Guidance modelbeoordeling voor Nederland

13-08-2021 17:40
Guidance modelbeoordeling voor Nederland, de Nederlandse kustwateren en
de Noordzee, gebaseerd op de HARMONIE run van 12 UTC en de overige
genoemde modellen en gidsen met bijbehorende runtijd.
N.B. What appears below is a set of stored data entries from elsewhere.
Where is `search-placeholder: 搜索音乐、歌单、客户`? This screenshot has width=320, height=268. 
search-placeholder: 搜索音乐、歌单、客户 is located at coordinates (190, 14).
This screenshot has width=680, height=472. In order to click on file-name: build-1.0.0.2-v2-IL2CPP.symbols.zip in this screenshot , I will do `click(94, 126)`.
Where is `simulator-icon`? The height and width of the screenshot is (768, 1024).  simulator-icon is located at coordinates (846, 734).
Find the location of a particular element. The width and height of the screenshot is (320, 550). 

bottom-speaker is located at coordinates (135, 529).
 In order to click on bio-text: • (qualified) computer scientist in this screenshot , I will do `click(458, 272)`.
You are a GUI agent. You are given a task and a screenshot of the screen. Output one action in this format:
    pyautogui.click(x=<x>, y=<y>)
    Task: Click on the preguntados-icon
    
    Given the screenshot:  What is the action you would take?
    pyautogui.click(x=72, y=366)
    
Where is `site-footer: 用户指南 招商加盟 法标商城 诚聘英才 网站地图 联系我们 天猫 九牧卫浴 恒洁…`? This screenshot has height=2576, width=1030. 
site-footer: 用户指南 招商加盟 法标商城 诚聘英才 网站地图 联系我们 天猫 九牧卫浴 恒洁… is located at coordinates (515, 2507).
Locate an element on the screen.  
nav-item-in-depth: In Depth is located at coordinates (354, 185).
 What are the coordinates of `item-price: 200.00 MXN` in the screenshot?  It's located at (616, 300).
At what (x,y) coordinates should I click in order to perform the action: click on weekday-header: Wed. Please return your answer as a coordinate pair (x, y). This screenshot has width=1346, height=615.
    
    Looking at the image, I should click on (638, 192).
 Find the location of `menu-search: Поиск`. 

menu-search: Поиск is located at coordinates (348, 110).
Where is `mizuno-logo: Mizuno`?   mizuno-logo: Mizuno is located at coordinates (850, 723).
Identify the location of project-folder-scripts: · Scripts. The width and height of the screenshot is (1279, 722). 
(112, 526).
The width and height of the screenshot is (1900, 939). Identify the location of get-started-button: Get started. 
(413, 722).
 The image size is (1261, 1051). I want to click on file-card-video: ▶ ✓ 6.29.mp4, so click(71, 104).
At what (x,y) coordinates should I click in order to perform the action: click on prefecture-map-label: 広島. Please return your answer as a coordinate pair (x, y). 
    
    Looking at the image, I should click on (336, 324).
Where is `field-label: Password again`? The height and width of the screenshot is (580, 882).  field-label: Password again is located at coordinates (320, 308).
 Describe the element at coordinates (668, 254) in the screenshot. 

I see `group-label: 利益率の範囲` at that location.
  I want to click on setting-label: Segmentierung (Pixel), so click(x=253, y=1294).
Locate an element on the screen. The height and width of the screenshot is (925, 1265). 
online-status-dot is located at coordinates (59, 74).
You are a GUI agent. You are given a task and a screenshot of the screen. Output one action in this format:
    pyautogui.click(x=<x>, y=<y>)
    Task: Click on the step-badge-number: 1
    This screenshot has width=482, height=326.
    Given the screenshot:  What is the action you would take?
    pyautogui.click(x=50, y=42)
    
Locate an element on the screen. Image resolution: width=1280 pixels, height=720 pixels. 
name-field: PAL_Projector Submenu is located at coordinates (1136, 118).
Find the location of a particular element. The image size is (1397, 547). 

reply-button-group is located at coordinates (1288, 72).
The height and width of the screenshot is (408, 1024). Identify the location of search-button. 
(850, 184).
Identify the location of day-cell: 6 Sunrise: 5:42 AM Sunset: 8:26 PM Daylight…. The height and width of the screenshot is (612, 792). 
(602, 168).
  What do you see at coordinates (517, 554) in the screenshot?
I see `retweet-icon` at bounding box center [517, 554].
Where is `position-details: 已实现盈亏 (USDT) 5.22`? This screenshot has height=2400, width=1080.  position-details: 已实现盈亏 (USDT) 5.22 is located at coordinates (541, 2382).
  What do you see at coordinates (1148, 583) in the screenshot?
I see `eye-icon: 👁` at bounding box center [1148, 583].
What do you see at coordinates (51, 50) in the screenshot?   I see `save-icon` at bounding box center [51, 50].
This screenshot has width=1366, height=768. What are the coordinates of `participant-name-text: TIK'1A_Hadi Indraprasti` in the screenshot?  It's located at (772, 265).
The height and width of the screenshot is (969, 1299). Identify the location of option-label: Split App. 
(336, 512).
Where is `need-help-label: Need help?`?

Geldig tot zaterdag 14 augustus 2021 24.00 locale tijd

Opgesteld op vrijdag 13 augustus 2021 om 17.54 uur

MODELLENBEOORDELING.
SYNOPTISCHE SITUATIE:
Een lagedrukgebied ten noordwesten van Schotland trekt richting
Scandinavië en arriveert daar in de loop van de ochtend. Een aan dit
laag gekoppeld zwak koufront heeft inmiddels het oosten verlaten. Daarna
volgen enkele uitermate zwakke occlusierestanten die om het voornoemde
laag heen gedraaid zijn en boven met name de noordelijke helft van het
land blijven slepen. Morgenmiddag en -avond passeert een nauwelijks
herkenbaar WNW-OZO georiënteerd warmtefront het land van zuidwest naar
noordoost, behorende bij een lagedrukgebied west van Ierland. De passage
wordt vooral gekenmerkt door iets hogere dauwpunten. Een subtiele
bovenluchttrog die het noorden van de FIR schampt zondagnacht lijkt het
warmtefront iets te doen activeren boven het noorden van het land. Het
bijbehorende koufront zal ons pas zondagmiddag/avond bereiken. De
passerende frontale systemen zijn weinig actief wegens de continue
nabijheid van een rug van hogedruk net ten zuiden van onze omgeving.


MODELBEOORDELING:
De grenslaagcondities vormen de komende periode het belangrijkste
aandachtspunt. Komende nacht zien we in de modellen de vorming van
turbulentiestratus; een combi van vochtige lucht en convergentie in Het
Kanaal en langs onze kust en wellicht ook de restanten van de slepende
occlusie. De mate waarin dit zich voordoet verschilt in de modellen, al
lijkt het zwaartepunt nu wel duidelijk in een band over het zuidwesten,
midden en (noord)oosten te liggen. Verder laten de modellen van tijd tot
tijd lichte regen zien, zowel bij de occlusierestanten en ook bij het
warmtefront. De bewolking is dan net dik genoeg om coalescentieneerslag
te produceren en in werkelijkheid gebeurt dit ook vaak. Met name als het
warmtefront boven het noorden aankomt zien we een activering.

AANDACHTSPUNTEN.
WIND:
Vannacht en morgen in het noorden van de FIR nog af en toe 6 Bft maar
geen seinen meer.

BEWOLKING:
Vannacht en morgenochtend kans op stratus (zie modelbeoordeling). Verder
vooral boven de noordelijke helft soms wat velden Sc/Ac bewolking nabij
de frontale restanten. De bewolking is aanvankelijk hoofdzakelijk
gelaagd/stratiform. Bij het warmtefront zien we met name vanaf de nacht
naar zondag ook wat ondiepe convectieve bewolking, toppen tot ca. FL100,
het front ligt dan al boven het noorden. Verder bij het warmtefront
boven zee kans op St.

NEERSLAG:
Bij de frontale restanten mogelijk heel lokaal lichte regen. Bij het
warmtefront nemen de neerslagkansen geleidelijk toe en vanaf de nacht
naar zondag het ook buiig van karakter kunnen worden door inzaaiing.

ZICHT:
Goed, later vannacht en morgenochtend vroeg tijdelijk iets teruglopend
bij/onder de stratus.


TEMPERATUUR:
Morgen in het zuidoosten lokaal zomers warm, verder geen bijzonderheden.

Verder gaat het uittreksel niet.